## WORK TO COMPLETE
Beneath this line are the data; copy exactly the part of them that opens with the line containing "Tap the heart" and closes with the line containing "Given: Create a New Chart Tooltip", and only that part.
____ RECORDS SHOWN
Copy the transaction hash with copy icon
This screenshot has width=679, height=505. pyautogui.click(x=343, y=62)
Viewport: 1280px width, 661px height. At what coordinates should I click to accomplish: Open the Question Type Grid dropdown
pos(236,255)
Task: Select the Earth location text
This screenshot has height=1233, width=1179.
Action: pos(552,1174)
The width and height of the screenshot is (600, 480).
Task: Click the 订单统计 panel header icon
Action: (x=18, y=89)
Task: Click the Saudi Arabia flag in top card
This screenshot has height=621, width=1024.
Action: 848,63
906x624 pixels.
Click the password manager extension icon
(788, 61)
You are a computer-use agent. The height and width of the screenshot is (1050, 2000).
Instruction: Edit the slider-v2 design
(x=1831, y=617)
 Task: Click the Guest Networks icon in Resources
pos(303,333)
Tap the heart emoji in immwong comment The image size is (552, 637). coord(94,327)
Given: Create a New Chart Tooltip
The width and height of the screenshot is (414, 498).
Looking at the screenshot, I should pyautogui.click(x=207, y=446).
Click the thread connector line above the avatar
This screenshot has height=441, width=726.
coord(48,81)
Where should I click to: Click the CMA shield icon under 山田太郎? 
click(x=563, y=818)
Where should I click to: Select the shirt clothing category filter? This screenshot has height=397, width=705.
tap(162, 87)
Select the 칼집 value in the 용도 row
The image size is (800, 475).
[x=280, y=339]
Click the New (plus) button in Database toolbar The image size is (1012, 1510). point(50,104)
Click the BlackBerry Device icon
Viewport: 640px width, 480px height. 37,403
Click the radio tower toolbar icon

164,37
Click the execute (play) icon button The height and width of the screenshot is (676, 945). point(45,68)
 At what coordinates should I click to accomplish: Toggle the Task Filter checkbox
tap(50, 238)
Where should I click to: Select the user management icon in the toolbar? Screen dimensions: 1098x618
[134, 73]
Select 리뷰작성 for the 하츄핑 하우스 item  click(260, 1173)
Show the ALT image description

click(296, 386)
________
## RESPONSE TO THE TASK
Tap the heart emoji in immwong comment The image size is (552, 637). coord(94,327)
Given: Create a New Chart Tooltip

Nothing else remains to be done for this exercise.